Your instructions: Look through the data below for the line with "[Decrease quantity] (472, 257)" and the line with "ЮВАО (566, 156)", then output those two and all lines in between, exactly as written.

═════ Given records

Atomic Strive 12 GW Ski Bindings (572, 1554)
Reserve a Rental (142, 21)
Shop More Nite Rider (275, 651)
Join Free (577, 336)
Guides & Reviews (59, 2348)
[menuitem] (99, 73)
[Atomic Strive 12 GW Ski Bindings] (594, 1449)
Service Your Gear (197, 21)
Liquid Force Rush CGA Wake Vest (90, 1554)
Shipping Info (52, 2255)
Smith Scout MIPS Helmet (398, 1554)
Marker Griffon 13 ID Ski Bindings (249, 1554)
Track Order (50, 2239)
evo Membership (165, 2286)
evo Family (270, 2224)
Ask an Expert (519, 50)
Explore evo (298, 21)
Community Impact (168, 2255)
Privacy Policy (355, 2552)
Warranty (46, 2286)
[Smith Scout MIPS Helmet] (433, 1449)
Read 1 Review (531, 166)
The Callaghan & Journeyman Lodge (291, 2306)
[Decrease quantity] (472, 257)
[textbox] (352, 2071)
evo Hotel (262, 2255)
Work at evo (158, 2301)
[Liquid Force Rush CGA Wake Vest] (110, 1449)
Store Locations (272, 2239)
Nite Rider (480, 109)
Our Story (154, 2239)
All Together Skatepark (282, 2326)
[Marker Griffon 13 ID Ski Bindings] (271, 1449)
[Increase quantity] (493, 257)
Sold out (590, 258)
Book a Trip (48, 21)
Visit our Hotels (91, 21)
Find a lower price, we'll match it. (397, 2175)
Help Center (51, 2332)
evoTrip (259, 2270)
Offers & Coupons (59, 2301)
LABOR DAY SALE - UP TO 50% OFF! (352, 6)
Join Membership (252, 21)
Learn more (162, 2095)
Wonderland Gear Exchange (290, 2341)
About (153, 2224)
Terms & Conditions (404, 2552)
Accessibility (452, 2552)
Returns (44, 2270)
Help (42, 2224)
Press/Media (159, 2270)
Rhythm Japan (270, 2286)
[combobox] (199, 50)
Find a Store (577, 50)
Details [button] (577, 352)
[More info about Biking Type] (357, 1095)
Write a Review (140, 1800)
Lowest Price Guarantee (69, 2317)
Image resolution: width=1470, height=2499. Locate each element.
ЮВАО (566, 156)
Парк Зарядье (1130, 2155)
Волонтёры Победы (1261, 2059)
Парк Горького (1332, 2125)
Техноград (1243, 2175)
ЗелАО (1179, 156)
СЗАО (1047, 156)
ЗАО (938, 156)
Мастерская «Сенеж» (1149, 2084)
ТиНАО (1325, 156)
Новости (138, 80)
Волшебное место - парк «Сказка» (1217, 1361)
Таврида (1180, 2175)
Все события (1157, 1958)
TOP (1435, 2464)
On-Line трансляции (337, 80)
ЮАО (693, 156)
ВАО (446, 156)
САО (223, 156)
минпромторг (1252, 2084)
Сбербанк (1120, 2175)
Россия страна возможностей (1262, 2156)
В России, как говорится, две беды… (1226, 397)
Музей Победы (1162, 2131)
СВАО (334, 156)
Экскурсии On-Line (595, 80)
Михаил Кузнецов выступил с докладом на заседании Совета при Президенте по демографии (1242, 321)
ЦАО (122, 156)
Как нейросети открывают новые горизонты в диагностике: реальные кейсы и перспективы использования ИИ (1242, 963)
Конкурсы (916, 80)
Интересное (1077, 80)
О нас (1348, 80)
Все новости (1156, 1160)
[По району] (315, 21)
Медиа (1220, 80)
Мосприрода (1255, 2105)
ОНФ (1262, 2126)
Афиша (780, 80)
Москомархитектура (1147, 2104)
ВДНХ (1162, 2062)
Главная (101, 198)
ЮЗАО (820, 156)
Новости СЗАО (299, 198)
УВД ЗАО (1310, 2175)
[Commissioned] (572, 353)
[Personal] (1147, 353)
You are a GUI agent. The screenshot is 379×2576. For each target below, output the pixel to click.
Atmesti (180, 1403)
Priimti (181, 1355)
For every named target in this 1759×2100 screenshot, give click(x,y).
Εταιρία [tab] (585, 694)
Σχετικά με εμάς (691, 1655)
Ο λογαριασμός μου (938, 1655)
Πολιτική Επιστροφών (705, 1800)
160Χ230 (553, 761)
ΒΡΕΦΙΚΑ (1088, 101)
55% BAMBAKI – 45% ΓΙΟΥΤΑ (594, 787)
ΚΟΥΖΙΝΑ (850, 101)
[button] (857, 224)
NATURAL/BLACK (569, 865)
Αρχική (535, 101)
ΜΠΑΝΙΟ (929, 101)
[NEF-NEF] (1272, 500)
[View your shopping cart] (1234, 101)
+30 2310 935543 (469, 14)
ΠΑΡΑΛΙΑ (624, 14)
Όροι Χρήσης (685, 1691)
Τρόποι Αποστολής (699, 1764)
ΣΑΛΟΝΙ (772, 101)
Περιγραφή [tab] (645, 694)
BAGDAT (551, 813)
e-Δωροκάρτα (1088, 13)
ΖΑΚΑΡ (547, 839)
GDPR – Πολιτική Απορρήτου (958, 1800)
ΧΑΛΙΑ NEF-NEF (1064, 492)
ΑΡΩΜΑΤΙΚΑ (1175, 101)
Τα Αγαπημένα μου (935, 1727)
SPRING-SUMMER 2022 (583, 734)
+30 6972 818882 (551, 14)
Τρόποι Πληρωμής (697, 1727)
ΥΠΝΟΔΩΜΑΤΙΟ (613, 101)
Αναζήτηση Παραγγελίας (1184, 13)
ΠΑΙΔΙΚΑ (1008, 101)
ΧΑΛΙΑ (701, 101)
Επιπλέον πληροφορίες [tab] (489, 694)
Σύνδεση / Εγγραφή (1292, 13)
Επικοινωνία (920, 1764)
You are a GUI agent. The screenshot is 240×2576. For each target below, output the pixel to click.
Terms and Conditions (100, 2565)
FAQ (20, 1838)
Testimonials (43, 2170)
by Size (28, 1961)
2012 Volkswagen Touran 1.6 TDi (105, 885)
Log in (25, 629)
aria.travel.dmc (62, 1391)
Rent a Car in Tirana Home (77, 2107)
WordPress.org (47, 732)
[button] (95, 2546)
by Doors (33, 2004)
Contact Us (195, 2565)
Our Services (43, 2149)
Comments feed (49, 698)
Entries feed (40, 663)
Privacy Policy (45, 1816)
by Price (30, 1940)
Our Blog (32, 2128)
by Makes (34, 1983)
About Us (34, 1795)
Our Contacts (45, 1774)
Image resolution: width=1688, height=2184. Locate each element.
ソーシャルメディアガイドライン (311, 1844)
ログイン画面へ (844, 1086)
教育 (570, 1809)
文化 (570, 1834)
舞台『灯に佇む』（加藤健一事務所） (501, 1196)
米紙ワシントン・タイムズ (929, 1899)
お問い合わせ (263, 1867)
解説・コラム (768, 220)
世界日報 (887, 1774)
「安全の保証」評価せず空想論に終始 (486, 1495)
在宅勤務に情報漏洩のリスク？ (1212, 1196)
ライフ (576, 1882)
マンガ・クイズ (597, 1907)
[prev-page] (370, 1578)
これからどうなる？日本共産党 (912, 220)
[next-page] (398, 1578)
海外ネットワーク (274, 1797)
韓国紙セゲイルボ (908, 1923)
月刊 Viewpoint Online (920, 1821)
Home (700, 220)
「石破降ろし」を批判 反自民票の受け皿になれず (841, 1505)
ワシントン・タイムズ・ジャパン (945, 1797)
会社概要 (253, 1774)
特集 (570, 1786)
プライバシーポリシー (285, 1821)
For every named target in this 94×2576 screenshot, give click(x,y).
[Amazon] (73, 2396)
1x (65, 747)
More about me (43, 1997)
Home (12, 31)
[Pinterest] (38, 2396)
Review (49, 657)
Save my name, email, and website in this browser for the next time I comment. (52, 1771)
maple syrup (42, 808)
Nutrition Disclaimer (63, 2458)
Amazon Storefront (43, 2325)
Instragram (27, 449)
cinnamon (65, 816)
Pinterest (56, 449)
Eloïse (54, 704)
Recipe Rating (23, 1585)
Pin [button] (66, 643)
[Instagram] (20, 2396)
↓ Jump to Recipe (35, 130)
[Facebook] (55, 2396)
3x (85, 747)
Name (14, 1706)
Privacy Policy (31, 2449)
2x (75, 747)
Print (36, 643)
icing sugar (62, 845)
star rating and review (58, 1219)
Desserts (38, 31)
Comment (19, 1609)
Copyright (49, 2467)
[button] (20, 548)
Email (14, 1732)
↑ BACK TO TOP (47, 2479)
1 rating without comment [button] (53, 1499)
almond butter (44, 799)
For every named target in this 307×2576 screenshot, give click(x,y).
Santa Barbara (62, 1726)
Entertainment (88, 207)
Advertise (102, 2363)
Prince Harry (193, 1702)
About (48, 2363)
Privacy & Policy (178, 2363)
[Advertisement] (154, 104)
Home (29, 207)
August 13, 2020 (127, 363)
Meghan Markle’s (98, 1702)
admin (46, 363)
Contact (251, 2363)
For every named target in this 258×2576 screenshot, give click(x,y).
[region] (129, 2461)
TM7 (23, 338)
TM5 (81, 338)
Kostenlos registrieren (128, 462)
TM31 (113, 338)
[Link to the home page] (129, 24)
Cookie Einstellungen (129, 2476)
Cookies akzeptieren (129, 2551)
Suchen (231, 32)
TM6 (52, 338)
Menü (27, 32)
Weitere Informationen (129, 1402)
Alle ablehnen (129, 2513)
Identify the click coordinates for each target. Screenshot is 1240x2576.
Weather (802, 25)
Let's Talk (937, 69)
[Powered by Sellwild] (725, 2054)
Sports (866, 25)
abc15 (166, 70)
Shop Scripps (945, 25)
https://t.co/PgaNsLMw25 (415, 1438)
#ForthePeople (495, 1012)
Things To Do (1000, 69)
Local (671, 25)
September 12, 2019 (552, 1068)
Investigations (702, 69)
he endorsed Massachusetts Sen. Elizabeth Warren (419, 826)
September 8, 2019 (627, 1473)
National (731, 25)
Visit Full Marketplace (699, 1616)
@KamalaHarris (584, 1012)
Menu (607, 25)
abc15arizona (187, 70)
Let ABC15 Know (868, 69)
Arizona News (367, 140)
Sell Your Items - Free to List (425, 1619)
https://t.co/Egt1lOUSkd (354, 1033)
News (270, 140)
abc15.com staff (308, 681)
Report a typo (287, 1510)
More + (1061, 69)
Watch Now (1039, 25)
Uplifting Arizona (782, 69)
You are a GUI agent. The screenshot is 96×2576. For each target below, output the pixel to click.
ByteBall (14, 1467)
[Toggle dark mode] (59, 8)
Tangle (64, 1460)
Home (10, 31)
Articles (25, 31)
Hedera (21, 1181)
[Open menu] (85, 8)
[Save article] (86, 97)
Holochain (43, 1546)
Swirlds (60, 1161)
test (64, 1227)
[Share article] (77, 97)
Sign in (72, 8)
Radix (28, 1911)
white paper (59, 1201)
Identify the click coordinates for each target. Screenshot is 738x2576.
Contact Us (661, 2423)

══════════

Expected answer:
[Decrease quantity] (472, 257)
[textbox] (352, 2071)
evo Hotel (262, 2255)
Work at evo (158, 2301)
[Liquid Force Rush CGA Wake Vest] (110, 1449)
Store Locations (272, 2239)
Nite Rider (480, 109)
Our Story (154, 2239)
All Together Skatepark (282, 2326)
[Marker Griffon 13 ID Ski Bindings] (271, 1449)
[Increase quantity] (493, 257)
Sold out (590, 258)
Book a Trip (48, 21)
Visit our Hotels (91, 21)
Find a lower price, we'll match it. (397, 2175)
Help Center (51, 2332)
evoTrip (259, 2270)
Offers & Coupons (59, 2301)
LABOR DAY SALE - UP TO 50% OFF! (352, 6)
Join Membership (252, 21)
Learn more (162, 2095)
Wonderland Gear Exchange (290, 2341)
About (153, 2224)
Terms & Conditions (404, 2552)
Accessibility (452, 2552)
Returns (44, 2270)
Help (42, 2224)
Press/Media (159, 2270)
Rhythm Japan (270, 2286)
[combobox] (199, 50)
Find a Store (577, 50)
Details [button] (577, 352)
[More info about Biking Type] (357, 1095)
Write a Review (140, 1800)
Lowest Price Guarantee (69, 2317)
Image resolution: width=1470, height=2499. Locate each element.
ЮВАО (566, 156)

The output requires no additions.